Evitano gli affetti praticabili come la peste, optano secondo senso di dedizione e fitte di impazienza, che sono una pessima miscela.
Puntano cieche sulle promessa di guai, filtrano la realtà col dismorfismo, scommettono sulla redenzione della «causa persa».
Per questo, quando si tratta di scegliere un amore, o anche solo un maschio, è quasi impossibile si concentrino su quel tizio bonario, adorante e gratificante, che fin dal primo appuntamento ha lasciato loro intendere la pacifica possibilità di fantasticare sul colore degli occhi della propria progenie o sulle tranquille, noiosissime serate sprofondate in un divano Ikea.
Per questo e per la possibilità, irrinunciabile per qualsiasi femmina, di lamentarsi un domani, del destino beffardo e incontrollabile: 
«Ma tutte a me?!».
Non è che succedono tutte a te, stella.  È che te le cerchi.

### Parti dell'esercizio
- A) Secondo il testo sulle scelte amorose, perché è quasi impossibile che si concentrino su «quel tizio bonario, adorante e gratificante»? Rispondi in una o due frasi.
- B) Rispondi alle domande sul testo delle scelte amorose, una per riga:
(i) Come evitano gli affetti praticabili?
(ii) Sulla redenzione di che cosa scommettono?
(iii) Di quale marca è il divano delle serate tranquille?
- C) Scrivi il seguito del testo sulle scelte amorose, riprendendo dopo l'ultima frase.

### Voci dell'elenco
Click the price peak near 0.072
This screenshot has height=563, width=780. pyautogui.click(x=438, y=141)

==

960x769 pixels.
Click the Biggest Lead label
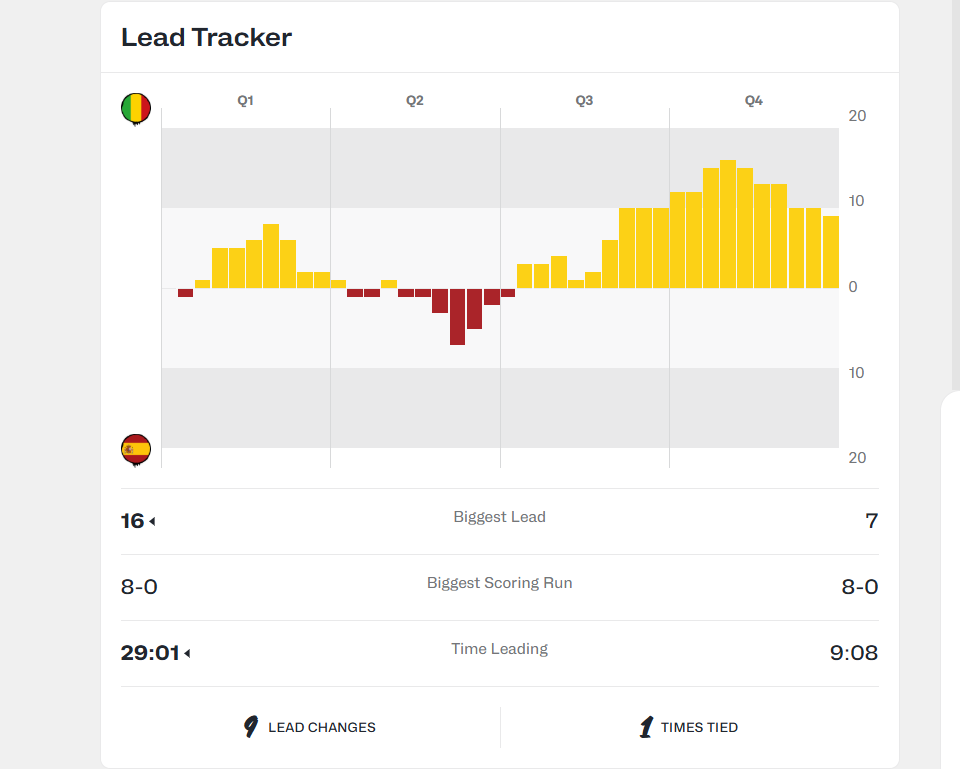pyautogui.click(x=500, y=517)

### Risposte ai compiti
- A) Perché evitano gli affetti praticabili, puntano sulla promessa di guai, filtrano la realtà col dismorfismo e scommettono sulla redenzione della «causa persa». Vi contribuisce anche la possibilità, definita irrinunciabile, di lamentarsi un domani del destino beffardo e incontrollabile.

- B)
(i) Come la peste.
(ii) Della «causa persa».
(iii) Ikea.

- C)
Quando ci invaghiamo, noi donne siamo tutte intellettualmente disoneste.
Il tipo che assicurerebbe gli occhi blu ai nostri bambini e il salotto componibile a noi, lo scartiamo a prescindere, questa è la perversa verità.
Vuoi mettere un uomo che ti ricambia con un’occhiata di ringhiante disprezzo? Vuoi mettere uno di quei maschi indomabili che offrono sdegno anche in un sorso di caffè?
Esemplari perfetti della cosa che desideri non desiderare, oppressori di tempo, ladri di cortesie, spietati flagelli dei deboli. In una parola: antipatici. È lì che puntiamo noi, diciamo la verità. In un particolare tripudio chimico che ci orienta verso le «carogne».
L’antipatico tira e attira. Perché al suo cospetto abbiamo già il considerevole problema di riuscire a farci salutare senza un corredo di insulti, senza che i suoi occhi ci pesino in pochi attimi come farebbe una bilancia, trovandoci scarse. Figuriamoci che cosa significherebbe, per noi,donne e quindi incliniall’autopunizione, lanciarci in una trafila di benedette mortificazioni pur di riuscire a farli innamorare?'

........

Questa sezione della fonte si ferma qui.